Tally the lines of the records below that contain the string "height", treating uppercase and lowercase as different. Give only the number.
· · ·
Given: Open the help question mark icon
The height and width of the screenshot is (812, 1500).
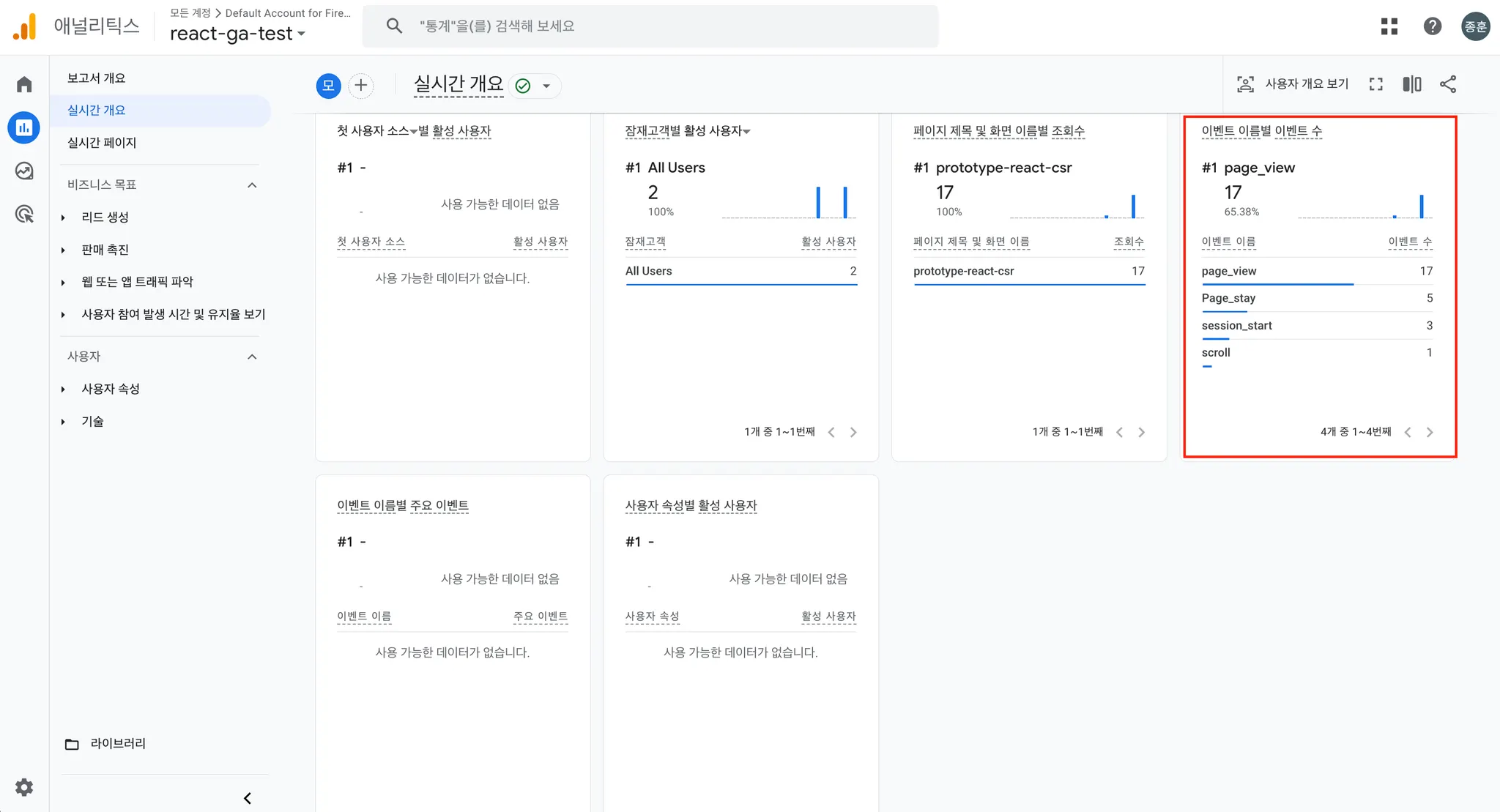Looking at the screenshot, I should coord(1432,26).
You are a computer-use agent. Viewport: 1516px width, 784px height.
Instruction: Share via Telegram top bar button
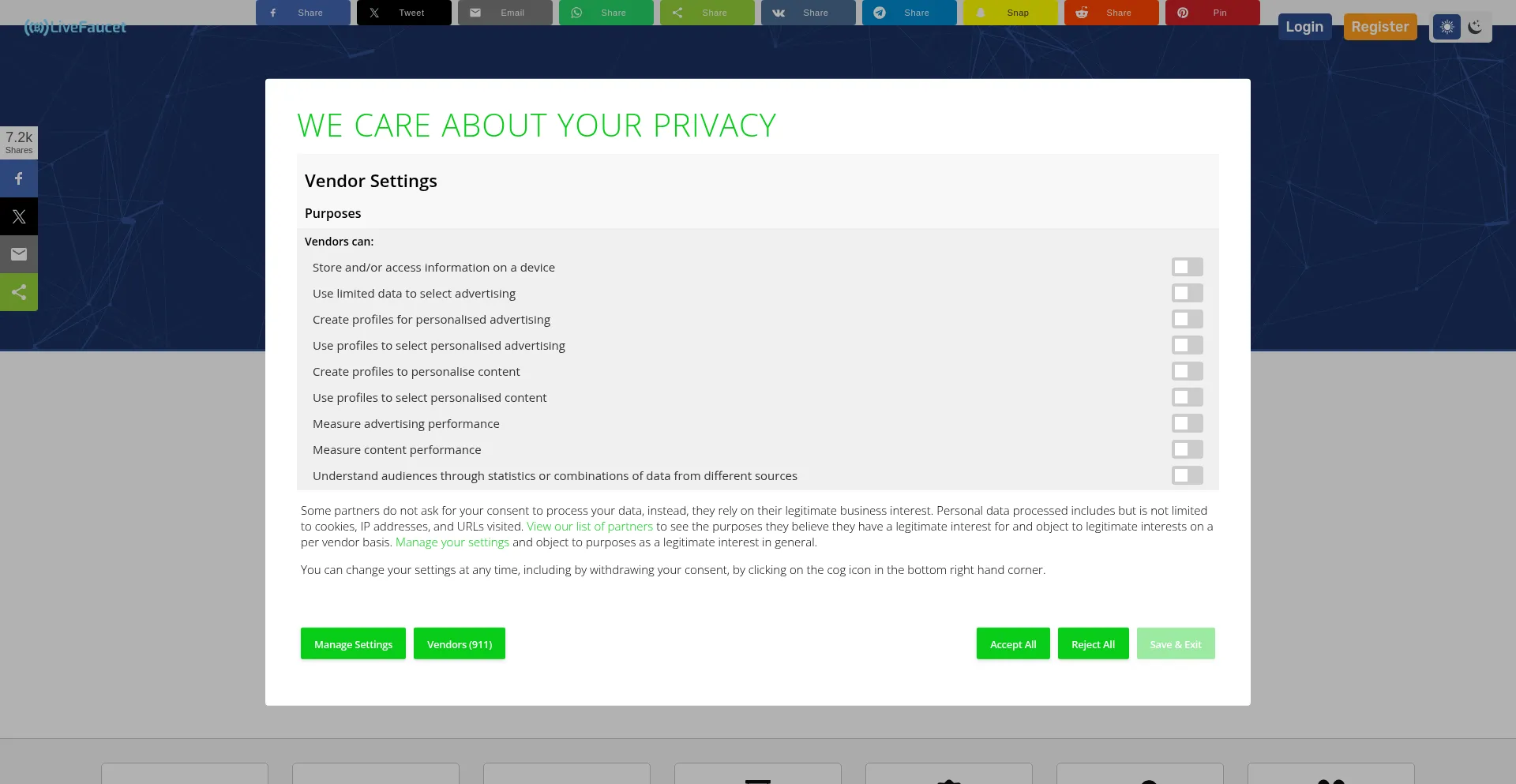point(909,13)

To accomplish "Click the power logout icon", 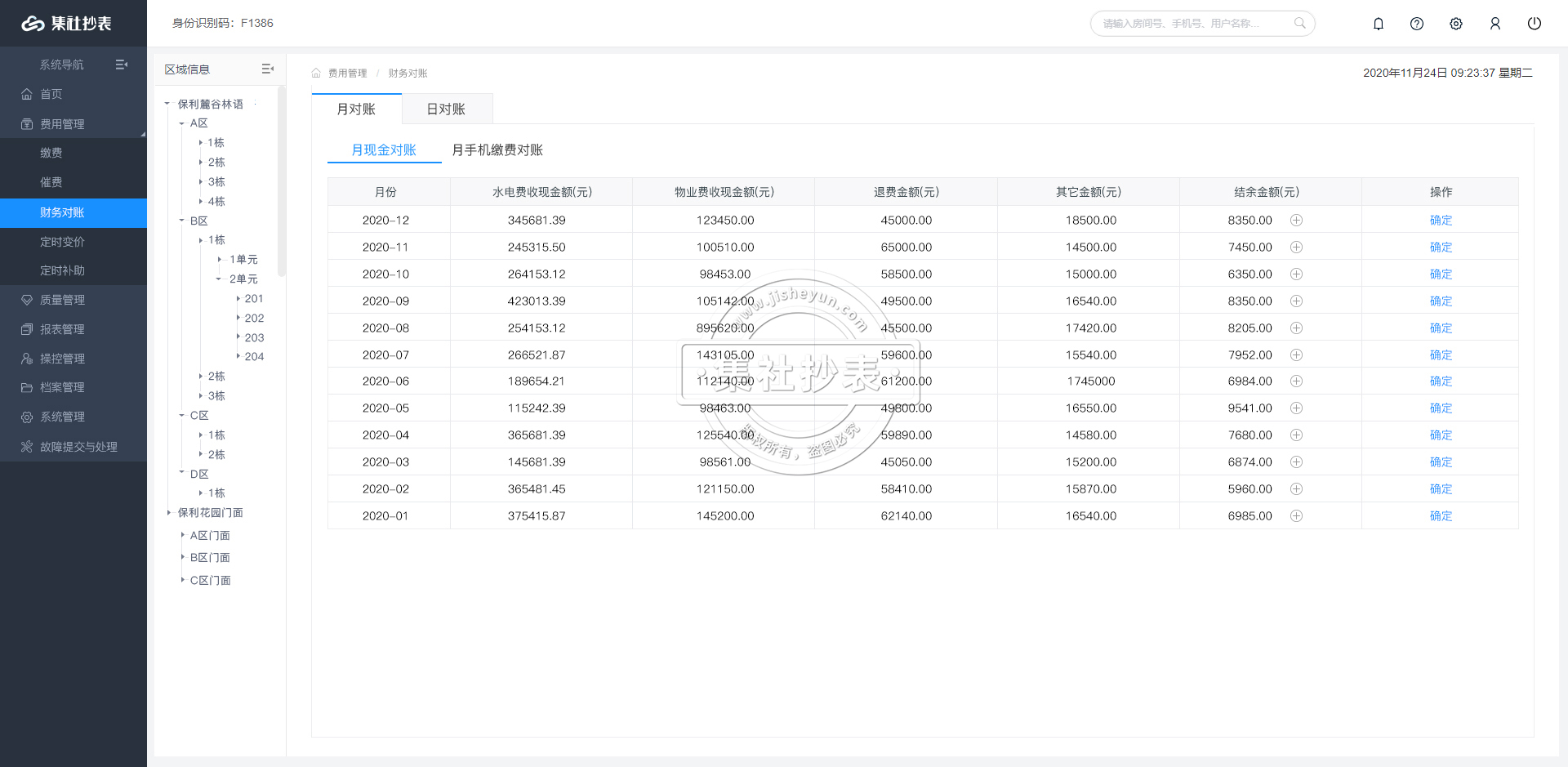I will pos(1535,24).
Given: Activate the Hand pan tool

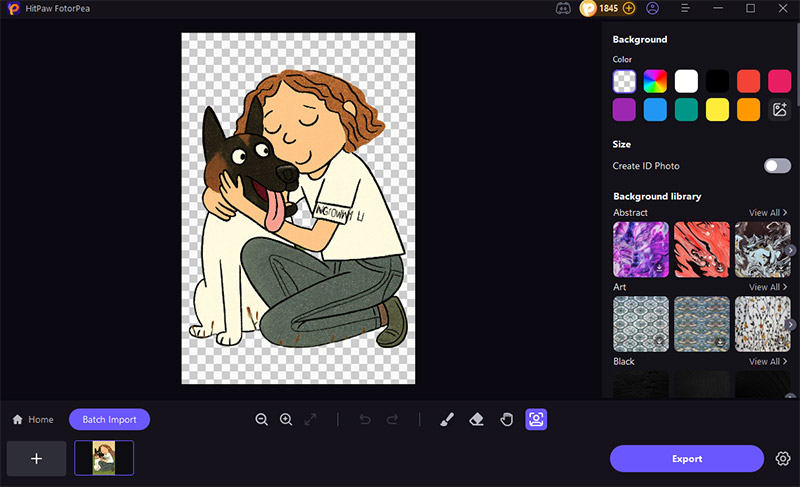Looking at the screenshot, I should point(506,420).
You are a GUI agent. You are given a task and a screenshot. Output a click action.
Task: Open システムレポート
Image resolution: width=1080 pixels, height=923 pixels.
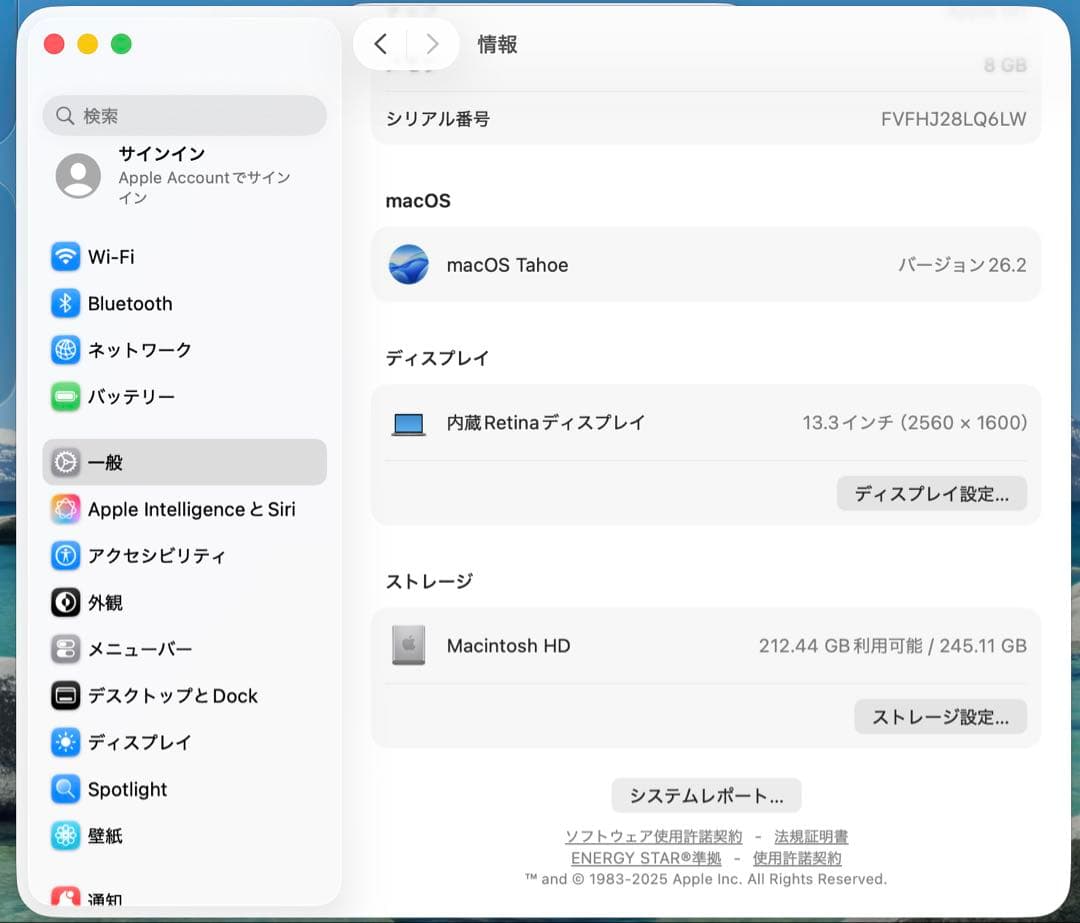tap(706, 795)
· · ·
REPLY
3